• _Short task_
Output the entries from the line containing "Click the 56.2" through the line containing "pyautogui.click(x=922, y=824)", both included, as a numbered list with blank lines omitted and the pictures left out.

• _Provided material_

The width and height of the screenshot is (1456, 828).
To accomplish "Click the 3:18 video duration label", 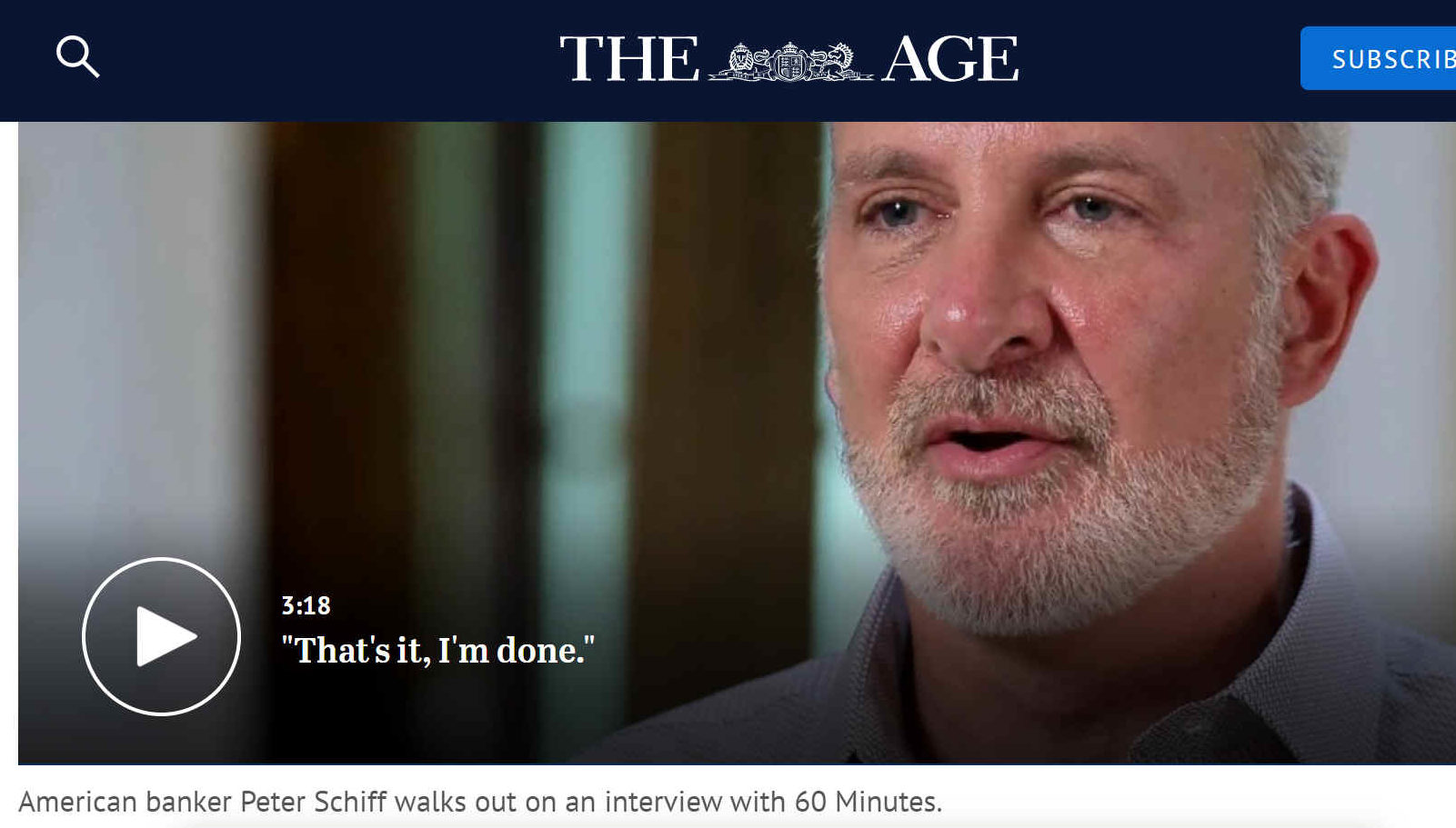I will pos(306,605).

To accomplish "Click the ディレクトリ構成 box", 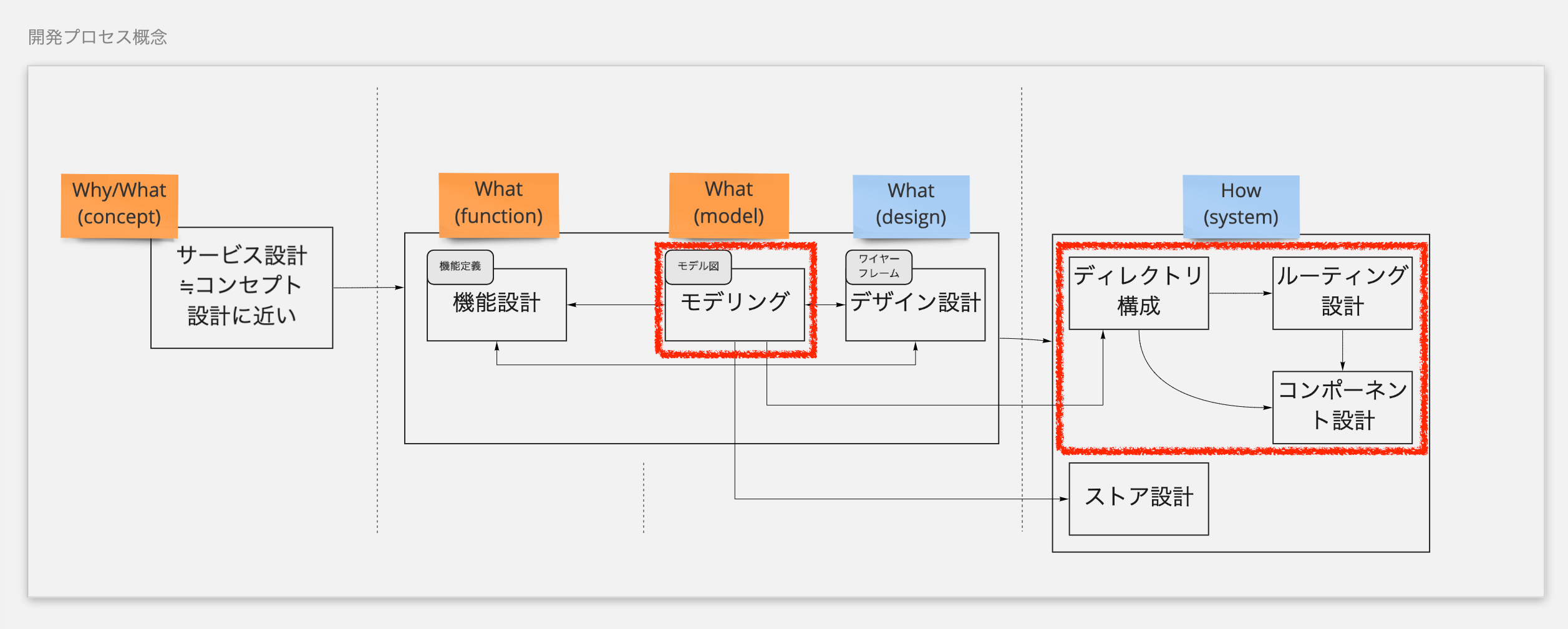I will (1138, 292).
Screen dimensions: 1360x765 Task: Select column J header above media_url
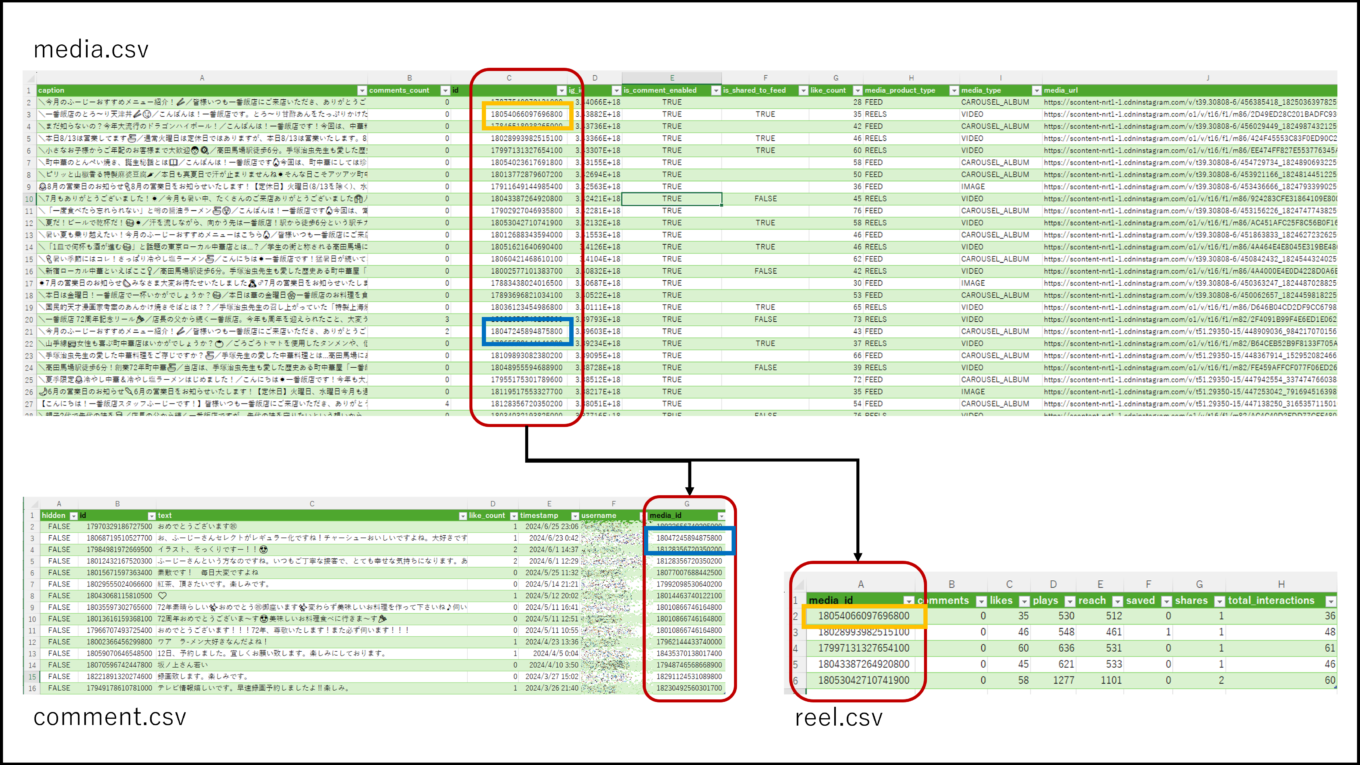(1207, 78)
* * *
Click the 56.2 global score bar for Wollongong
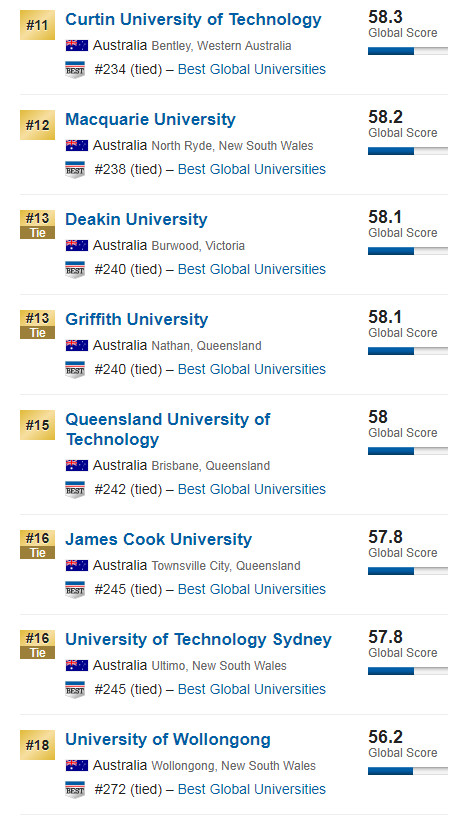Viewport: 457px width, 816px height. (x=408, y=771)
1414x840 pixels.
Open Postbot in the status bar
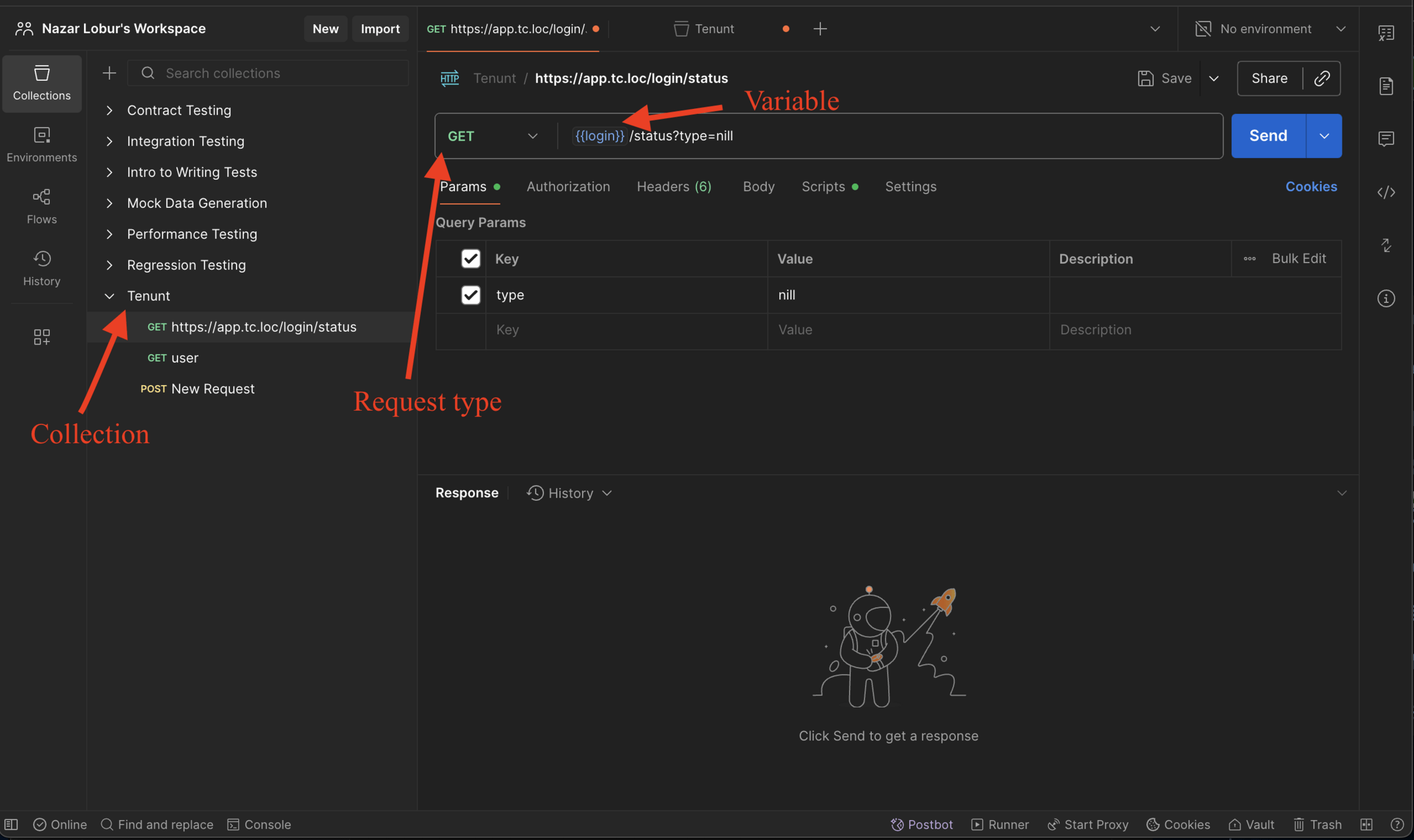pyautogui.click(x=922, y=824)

• _Response below_
1. Click the 56.2 global score bar for Wollongong
2. Viewport: 457px width, 816px height. (x=408, y=771)
3. 1414x840 pixels.
4. Open Postbot in the status bar
5. pyautogui.click(x=922, y=824)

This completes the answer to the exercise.